Чуть дальше по улице распахнулась дверь бокового входа. Оттуда высунулась голова женщины. Хетти узнала ее. Смотрительница приюта. Женщина с ужасом взирала на улицу. Но она, похоже, сочла, что другого выхода нет, так как рядом с ней появился сперва один черный малыш, потом второй, третий. Приютские дети выходили наружу. Мало того, Хетти с изумлением поняла, что они покорно выстраиваются в ряд.
Господи боже, да они же небось собрались в церковь! Чуть позже вышел и суперинтендант. Он принялся строить детей в небольшую колонну, и, кроме него и смотрительницы, помочь им было некому. Они просто продолжали прибывать, смотрительница поторапливала, а суперинтендант следил, чтобы строй был ровным.
Они собирались вывести всех, двести тридцать семь душ, в это пекло, поскольку ничего другого не оставалось.

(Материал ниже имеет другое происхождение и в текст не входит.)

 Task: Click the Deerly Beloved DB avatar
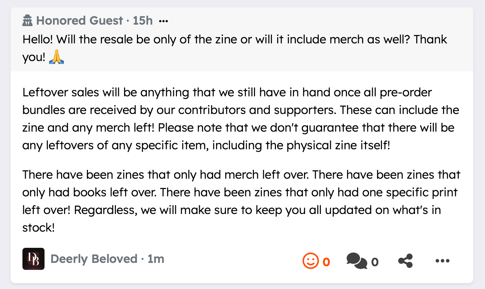(33, 259)
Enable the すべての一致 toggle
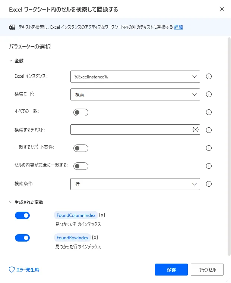 click(80, 112)
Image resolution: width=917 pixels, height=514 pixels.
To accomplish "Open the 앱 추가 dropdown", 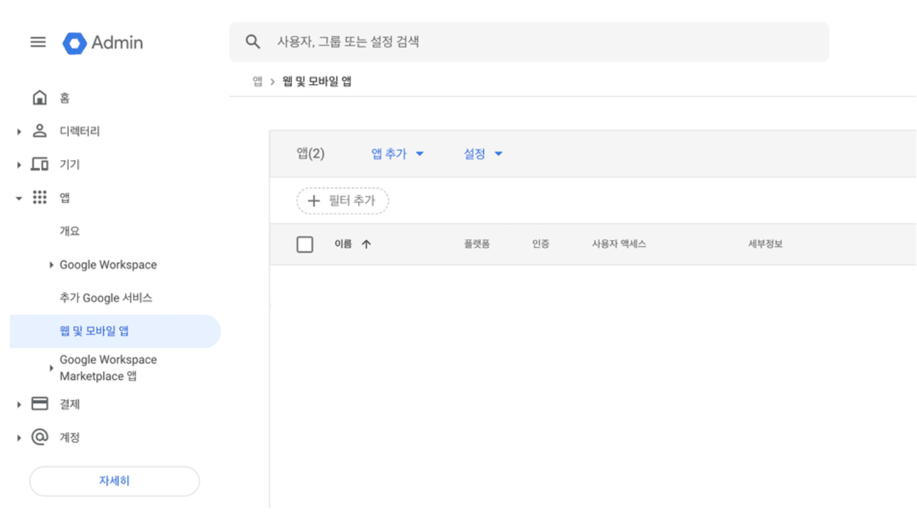I will (x=396, y=154).
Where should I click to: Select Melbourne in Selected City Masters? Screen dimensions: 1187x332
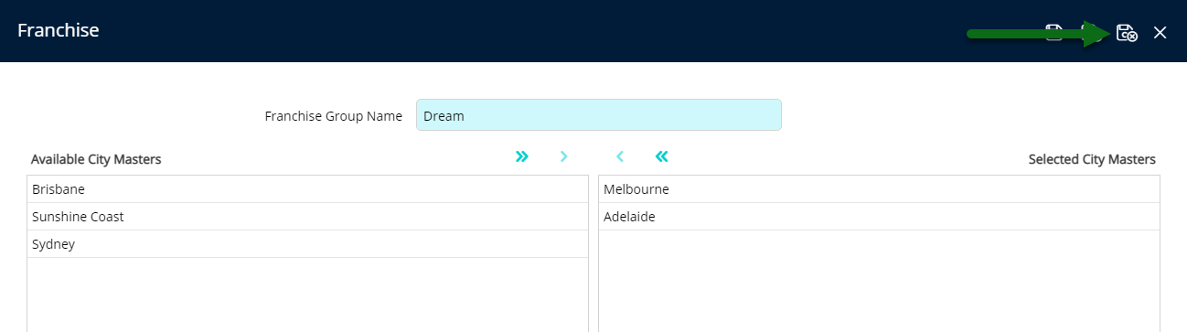point(879,189)
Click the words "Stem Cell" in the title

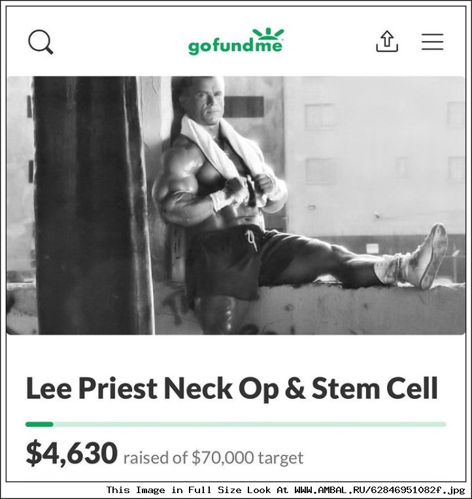coord(375,388)
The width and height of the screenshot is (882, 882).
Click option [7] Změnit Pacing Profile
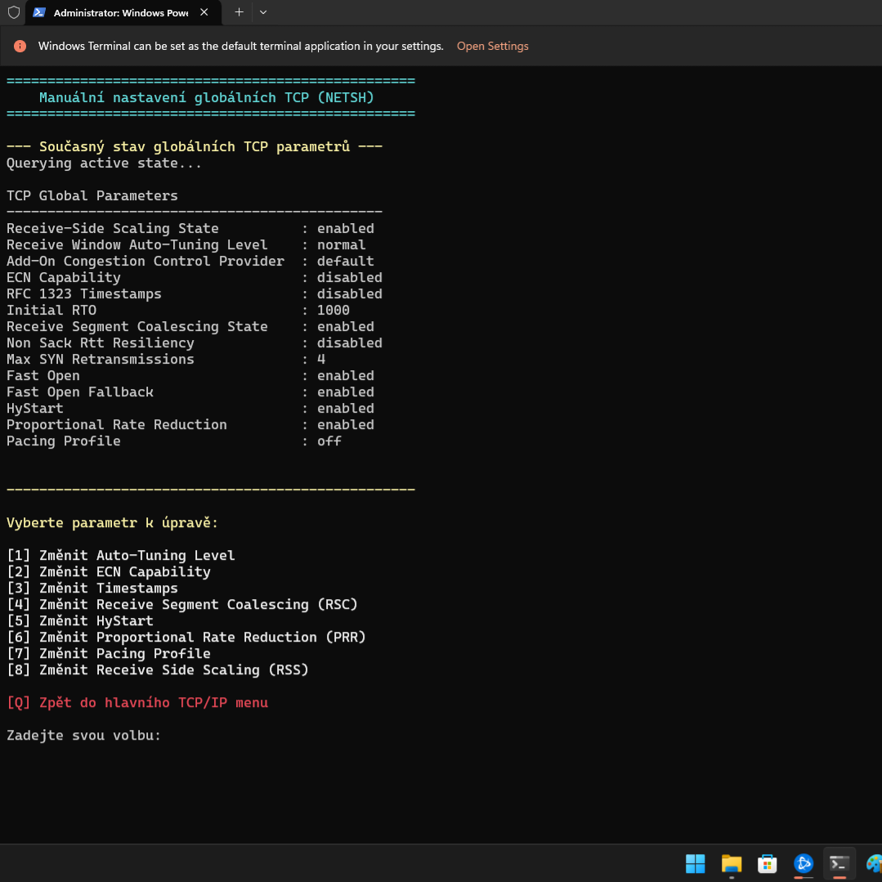[x=108, y=654]
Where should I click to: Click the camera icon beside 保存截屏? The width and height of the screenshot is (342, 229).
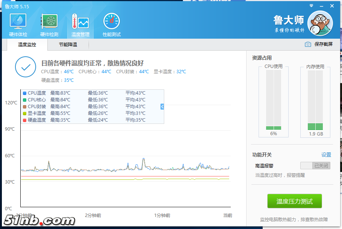(x=308, y=44)
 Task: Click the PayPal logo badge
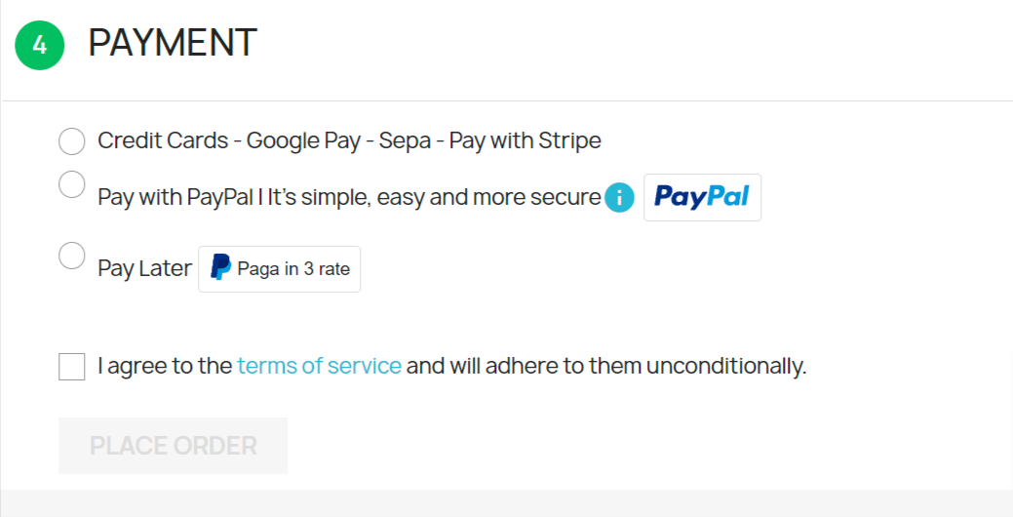coord(702,198)
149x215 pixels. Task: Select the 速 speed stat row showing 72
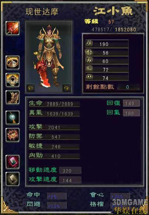(107, 69)
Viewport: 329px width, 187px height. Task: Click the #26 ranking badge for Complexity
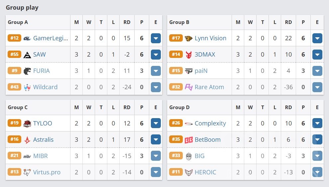coord(176,123)
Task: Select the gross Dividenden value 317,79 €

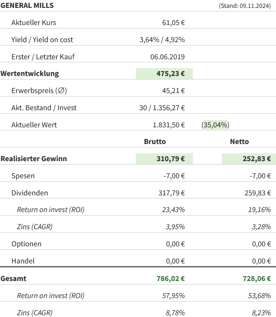Action: point(171,193)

И сохраняли спокойствие. Ради детей – предельное спокойствие. А дети послушно выходили, и суперинтендант разворачивал их спиной к толпе, чтобы не видели.
И это не понравилось толпе. Ее это ничуть не устроило.
Как по какому-то страшному волшебству, та ее часть, которой не было видно улицу, приметила по глазам тех, кто видел, что дети вышли. И толпа забурлила от бешенства при мысли, что жертва осмелилась ускользнуть. А те, кто стоял ближе к Хетти, начали выдвигаться вперед по шажку зараз, подобно змее, проверяющей путь своим жалом. И кто-то снова крикнул:
– Бей негритянское отродье!
Остальные подхватили этот клич.
И дети услышали и затрепетали.
Тогда Хетти осознала, что между толпой и детьми находятся только она и детина-ирландец.